Daripada takut rupa mumi-ku, Gabby malah melirik ayahnya lurus. "Mau ...." katanya dengan pipi memerah. "Pakai sosis yang banyak, Daddy ...." imbuhnya lantas kembali memelukku.
Mile pun langsung lega, walau dia harus menebalkan muka saat pinjam dapur kafe RS. Bagaimana pun RS ini bukan miliknya, jauh dari rumah, dan makanan sejenis mie bisa lembek jika tak segera dimakan. Dia juga bilang, mie adalah tawarannya yang pertama dan terakhir. Mulai besok kami harus makan sehat lagi biar lukaku segera pulih. "Iya, Phi."

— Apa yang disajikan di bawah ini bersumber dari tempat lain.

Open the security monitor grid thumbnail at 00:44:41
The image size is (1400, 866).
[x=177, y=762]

Mile membangunkan Gabby begitu kembali. Dan dia menenteng nampan hati-hati mirip waiter amatir. "Ayo, makan dulu. Makan dulu. Nanti baru tidur lagi, Nak ...." Dia menepuk-nepuk lembut paha si bocah. Lalu Gabby duduk dengan rambut awut awutan. "Aaaa ...."
Bocah itu membuka mata tiap kali disuapi.

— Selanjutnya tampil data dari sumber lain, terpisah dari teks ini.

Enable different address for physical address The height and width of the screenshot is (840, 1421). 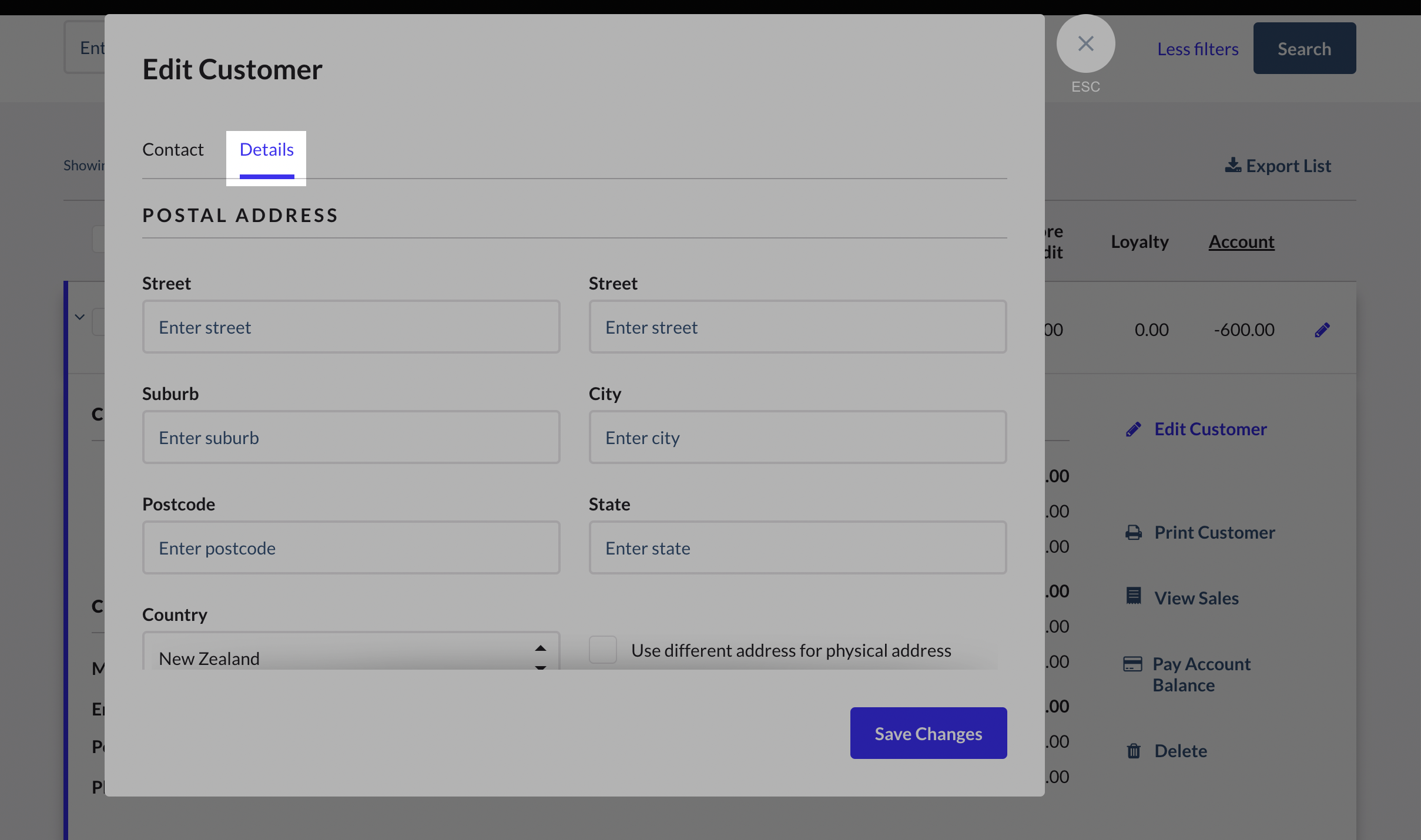point(603,650)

Kadang terpejam, kadang sadar. Dia benar-benar hiburanku saat ditinggalkan Mile sendiri.
"Sudah mau pergi, Phi?" tanyaku, begitu Mile beres-beres. Dia pun meminta maaf karena ada jadwal yang tak bisa ditunda, yakni besok ada acara "azv@s#je?!ydh" entah apa yang dia jelaskan, tapi sulit sekali ditangkap otakku.
Intinya acara bisnis, oke?
Kalian harus terima penjelasanku karena profesi Mile bukanlah ranah yang mampu kuceritakan detail.
"Lagipula ini sudah jam 10," kata Mile sambil mengecup keningku. "Nanti kamu akan dijaga Peter dan lain-lain. Mereka siaga gantian. Jadi telpon saja kalau ada sesuatu."
"Iya."
Menyebalkan sekali.
"Peter ada di luar kamar sekarang."
"Uhm."
"Aku pergi ya Sayang."
Aku malah diam tanpa memandangnya menuju ke pintu keluar. Jujur, aku terdorong begini karena badanku sakit semua. Tapi salah tidak sih kalau ingin dimanja sedikit? Aku bahkan langsung memunggungi Mile dan memeluk Gabby. Tidak peduli lagi. Sehingga Mile gagal memutar kenop karena ragu pergi. Dia ternyata kembali lagi di sebelahku. Menyentuh bahuku. Lalu menghidu pipiku seperti kecupan kupu-kupu.
Apa?
Pokoknya aku tidak mau tahu kalau dia langsung pulang!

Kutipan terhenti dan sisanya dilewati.